Retrieval-Augmented Generation for Precedent-Based Support in Early-Stage Architectural Design
Early-stage architectural design is highly dependent on precedent cases and accumulated domain knowledge, which help designers explore concepts, establish design logic, and reduce uncertainty. However, existing digital assistance tools struggle to effectively support this phase due to the dominance of visual information and the linguistic diversity found in architectural descriptions. This study addresses these challenges by proposing a retrieval-augmented generation (RAG) framework specifically tailored to architectural design contexts.
Challenges in Precedent-Based Architectural Assistance
Architectural precedents are complex, multimodal, and context-sensitive, combining drawings, images, diagrams, and textual narratives. Traditional retrieval systems often fail to capture the underlying design logic or to align visual data with semantic descriptions. These limitations reduce retrieval accuracy and restrict the usefulness of precedent recommendations during conceptual design.
Architecture-Oriented Knowledge Graph Design
To overcome these issues, the proposed framework introduces a lightweight, architecture-specific knowledge graph that represents core design logic. Instead of relying on overly complex ontologies, the graph captures relationships among spatial concepts, functional intentions, and design strategies. This structure enables efficient organization and reasoning over precedent knowledge relevant to early design exploration.

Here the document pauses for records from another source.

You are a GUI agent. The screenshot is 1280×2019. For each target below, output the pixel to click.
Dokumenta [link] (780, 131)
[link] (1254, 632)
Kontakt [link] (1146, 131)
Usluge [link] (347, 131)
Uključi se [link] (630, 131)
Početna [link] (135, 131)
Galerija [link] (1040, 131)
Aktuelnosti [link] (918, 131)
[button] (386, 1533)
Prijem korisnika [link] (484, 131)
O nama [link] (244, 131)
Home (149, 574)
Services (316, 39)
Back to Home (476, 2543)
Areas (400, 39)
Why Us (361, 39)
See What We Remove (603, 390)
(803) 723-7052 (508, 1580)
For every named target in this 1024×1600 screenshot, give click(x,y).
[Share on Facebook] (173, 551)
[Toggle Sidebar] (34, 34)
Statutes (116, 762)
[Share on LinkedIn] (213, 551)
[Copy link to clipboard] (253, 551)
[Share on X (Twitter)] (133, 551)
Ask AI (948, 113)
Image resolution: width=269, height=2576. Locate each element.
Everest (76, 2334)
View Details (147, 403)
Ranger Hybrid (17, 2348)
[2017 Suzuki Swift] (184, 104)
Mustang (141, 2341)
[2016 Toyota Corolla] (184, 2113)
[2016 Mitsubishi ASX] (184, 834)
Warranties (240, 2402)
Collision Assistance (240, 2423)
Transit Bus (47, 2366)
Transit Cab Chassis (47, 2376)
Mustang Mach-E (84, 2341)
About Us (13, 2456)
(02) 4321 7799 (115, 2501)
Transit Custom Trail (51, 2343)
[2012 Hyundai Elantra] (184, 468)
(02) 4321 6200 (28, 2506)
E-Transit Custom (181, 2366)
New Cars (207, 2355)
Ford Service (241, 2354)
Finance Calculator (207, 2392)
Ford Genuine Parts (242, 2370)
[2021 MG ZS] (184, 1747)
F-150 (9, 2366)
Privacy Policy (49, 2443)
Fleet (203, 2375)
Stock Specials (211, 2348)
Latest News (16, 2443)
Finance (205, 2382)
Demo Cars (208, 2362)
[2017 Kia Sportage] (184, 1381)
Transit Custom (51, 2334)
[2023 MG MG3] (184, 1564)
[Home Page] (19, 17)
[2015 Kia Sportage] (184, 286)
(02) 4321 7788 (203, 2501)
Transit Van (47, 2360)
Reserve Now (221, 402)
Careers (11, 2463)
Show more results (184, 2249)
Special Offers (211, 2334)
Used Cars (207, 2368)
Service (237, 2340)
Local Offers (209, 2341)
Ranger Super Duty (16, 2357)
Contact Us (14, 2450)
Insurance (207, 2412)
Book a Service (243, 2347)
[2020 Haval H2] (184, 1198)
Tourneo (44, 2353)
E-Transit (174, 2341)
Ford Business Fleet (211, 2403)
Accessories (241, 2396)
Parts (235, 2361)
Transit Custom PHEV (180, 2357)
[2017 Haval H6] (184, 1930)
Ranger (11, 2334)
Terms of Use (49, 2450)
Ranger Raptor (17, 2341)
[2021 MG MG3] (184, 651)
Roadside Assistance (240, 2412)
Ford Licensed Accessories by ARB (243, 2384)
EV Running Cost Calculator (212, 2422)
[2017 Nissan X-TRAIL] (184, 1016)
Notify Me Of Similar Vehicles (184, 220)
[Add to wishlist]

Multimodal Knowledge Extraction Pipeline
A dedicated knowledge extraction pipeline is developed to process both visual and textual data from architectural precedents. Visual features are interpreted to identify spatial and formal characteristics, while textual descriptions are analyzed to extract semantic and conceptual information. The integration of these modalities ensures a more comprehensive and structured representation of architectural knowledge.
Retrieval, Aggregation, and Question Answering Mechanisms
The framework employs retrieval-augmented generation techniques to aggregate relevant precedent information and support question answering. By combining graph-based retrieval with generative reasoning, the system consolidates multiple precedents into coherent design insights. This approach allows designers to query design intent, spatial strategies, and functional solutions in a natural and intuitive manner.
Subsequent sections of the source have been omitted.